Tant qu’il y aura du pétrole, il y aura Sonatrach, et tant qu’il y aura Sonatrach, l’Algérie aura sa pitance, dit un vieux dicton qu’on pouvait entendre de la vieille garde de l’entreprise pétrolière.

Mais aujourd’hui, les choses ont changé. En pis. Depuis 2011, près de 16 000 cadres et techniciens spécialisés ont quitté l’entreprise mastodonte pour rallier d’autres sociétés pétrolières. La saignée est importante, puisque beaucoup de ceux qui avaient été mis à la retraite sont devenus des conseillers gagnant dans des entreprises du pétrole dans les pays du Golfe ou chez des majors occidentales.
Réunis à la Base du 24 février de Hassi Messaoud pour discuter des « Perspectives de Sonatrach à l’orée de 2030 », les responsables de l’entreprise ont admis le départ de près de 16 000 cadres et techniciens durant les six dernières années, considérant qu’il s’agissait d’une saignée dans l’entreprise. Si certains départs ont été justifiés par la mise à la retraite, dans beaucoup de cas, il s’agissait d’une quête personnelle d’autres horizons, plus rentables et mieux respectueux de leur profil, car Sonatrach n’offrait plus rien d’attractif, ni sur le plan de la rémunération, ni encore moins sur celui de la considération des compétences professionnelles, faisant entrer l’entreprise dans l’ère du fonctionnariat et du salariat.

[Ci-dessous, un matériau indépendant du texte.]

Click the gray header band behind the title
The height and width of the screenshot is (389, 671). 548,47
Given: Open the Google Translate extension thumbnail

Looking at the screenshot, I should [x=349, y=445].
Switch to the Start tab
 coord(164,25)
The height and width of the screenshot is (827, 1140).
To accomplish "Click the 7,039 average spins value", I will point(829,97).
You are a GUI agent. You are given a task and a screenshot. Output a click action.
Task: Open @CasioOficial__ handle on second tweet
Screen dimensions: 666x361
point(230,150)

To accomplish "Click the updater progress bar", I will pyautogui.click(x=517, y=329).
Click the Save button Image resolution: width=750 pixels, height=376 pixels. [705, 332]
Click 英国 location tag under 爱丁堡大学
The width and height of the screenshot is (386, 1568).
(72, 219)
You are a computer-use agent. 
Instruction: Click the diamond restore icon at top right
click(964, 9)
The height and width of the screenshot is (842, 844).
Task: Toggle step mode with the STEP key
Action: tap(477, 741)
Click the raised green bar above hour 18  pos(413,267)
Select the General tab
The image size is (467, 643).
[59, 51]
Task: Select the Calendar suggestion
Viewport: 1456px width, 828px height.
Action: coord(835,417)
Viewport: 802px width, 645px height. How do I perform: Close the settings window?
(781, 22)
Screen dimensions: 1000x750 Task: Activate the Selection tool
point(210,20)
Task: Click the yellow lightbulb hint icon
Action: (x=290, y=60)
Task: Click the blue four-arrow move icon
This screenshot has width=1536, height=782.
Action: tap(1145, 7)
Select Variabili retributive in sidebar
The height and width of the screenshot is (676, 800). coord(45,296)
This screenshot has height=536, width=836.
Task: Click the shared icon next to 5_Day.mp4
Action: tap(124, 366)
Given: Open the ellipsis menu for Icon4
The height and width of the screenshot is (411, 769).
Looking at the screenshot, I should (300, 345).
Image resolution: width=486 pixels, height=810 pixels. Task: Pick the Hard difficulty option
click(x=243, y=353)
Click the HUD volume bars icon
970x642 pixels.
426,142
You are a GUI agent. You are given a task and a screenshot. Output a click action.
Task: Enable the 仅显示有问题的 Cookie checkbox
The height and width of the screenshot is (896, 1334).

Pour pallier à ce manque d’attractivité, le P-dg de Sonatrach, après avoir admis les erreurs passées, dit avoir échafaudé un plan, « une révolution interne », pour séduire et maintenir les cadres dans leurs postes de travail, par une meilleure révision de leurs salaires et une attractivité professionnelle, dont il n’a pas dévoilé les détails.
Sonatrach demeure, malgré la volatilité des marchés pétroliers, bon an, mal an, la « mamelle » de l’Algérie par excellence ; en l’absence d’une économie dversifiée, et en attendant que d’autres secteurs porteurs, tels le tourisme et l’agriculture, commncent à confirmer tout le bien qu’on pense d’eux, c’est au secteur des hydrocarbures de continuer à alimenter le pays et de faire en sorte d’être plus compétitif sur des marchés internationaux de plus en plus fermés. En s’incrustant dans les pays africains, par le biais du gaz et du pétrole, Sonatrach tente de s’ouvrir de nouveaux espaces dans le continent, tout en restant un des principaux fournisseurs aux pays européens et asiatiques.
F. O.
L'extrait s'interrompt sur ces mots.